Records supplied -
• • • • •

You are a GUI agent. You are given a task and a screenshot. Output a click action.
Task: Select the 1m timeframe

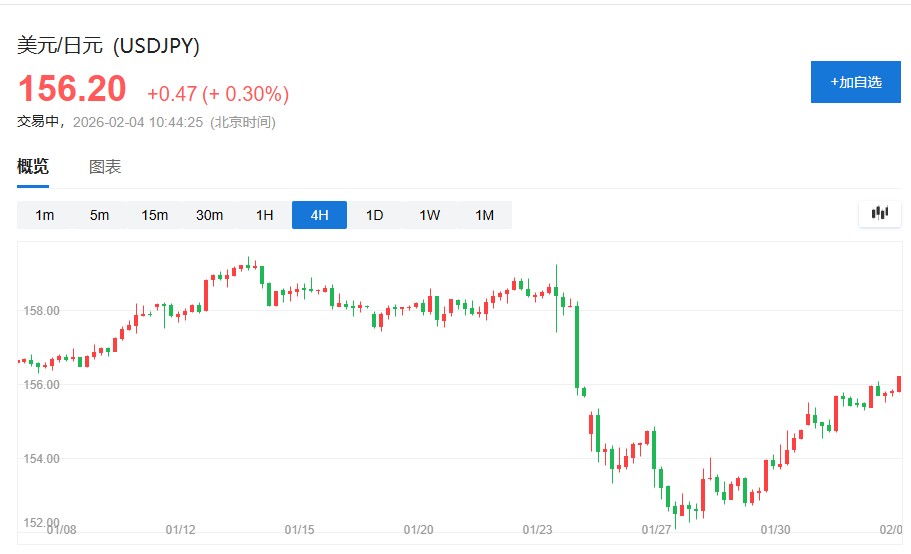click(45, 215)
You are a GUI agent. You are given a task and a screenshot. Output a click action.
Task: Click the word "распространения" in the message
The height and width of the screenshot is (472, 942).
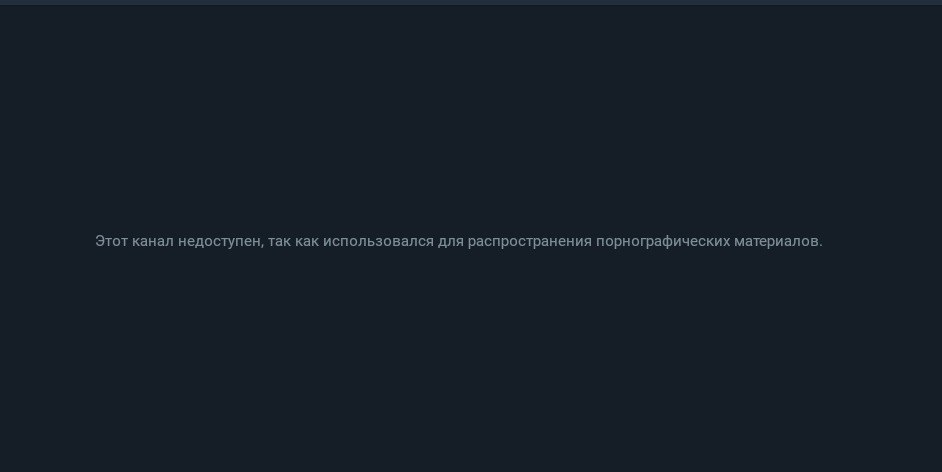[x=530, y=242]
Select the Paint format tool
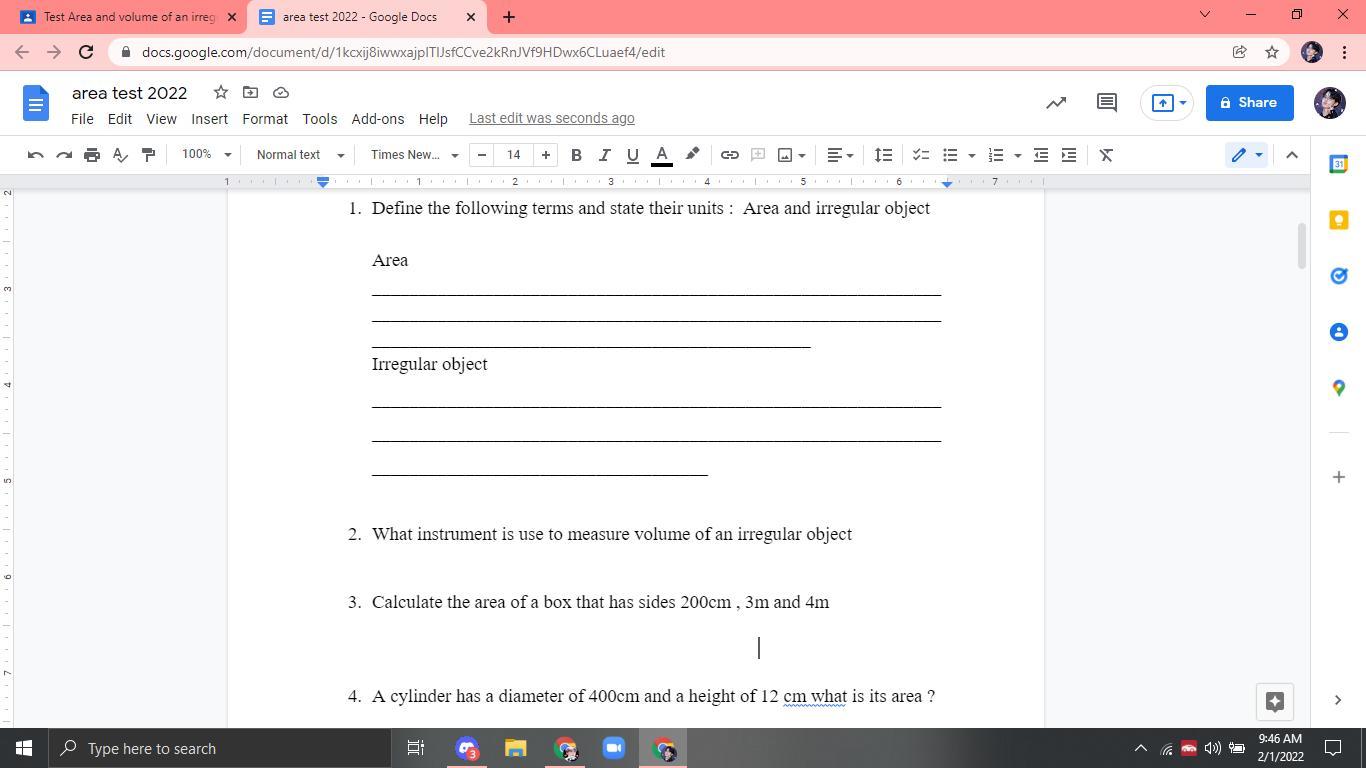Image resolution: width=1366 pixels, height=768 pixels. tap(148, 155)
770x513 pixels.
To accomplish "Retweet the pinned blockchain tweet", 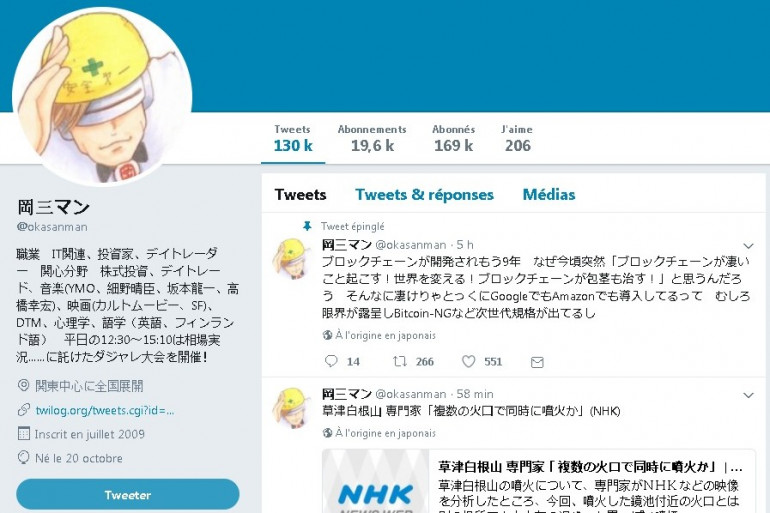I will click(400, 361).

• • • • •

What the exercise asks - Locate each line above that contains the string "Select", with capitalization matching, and copy those lines out in full.

Answer to the task -
Task: Select the 1m timeframe
Select the Paint format tool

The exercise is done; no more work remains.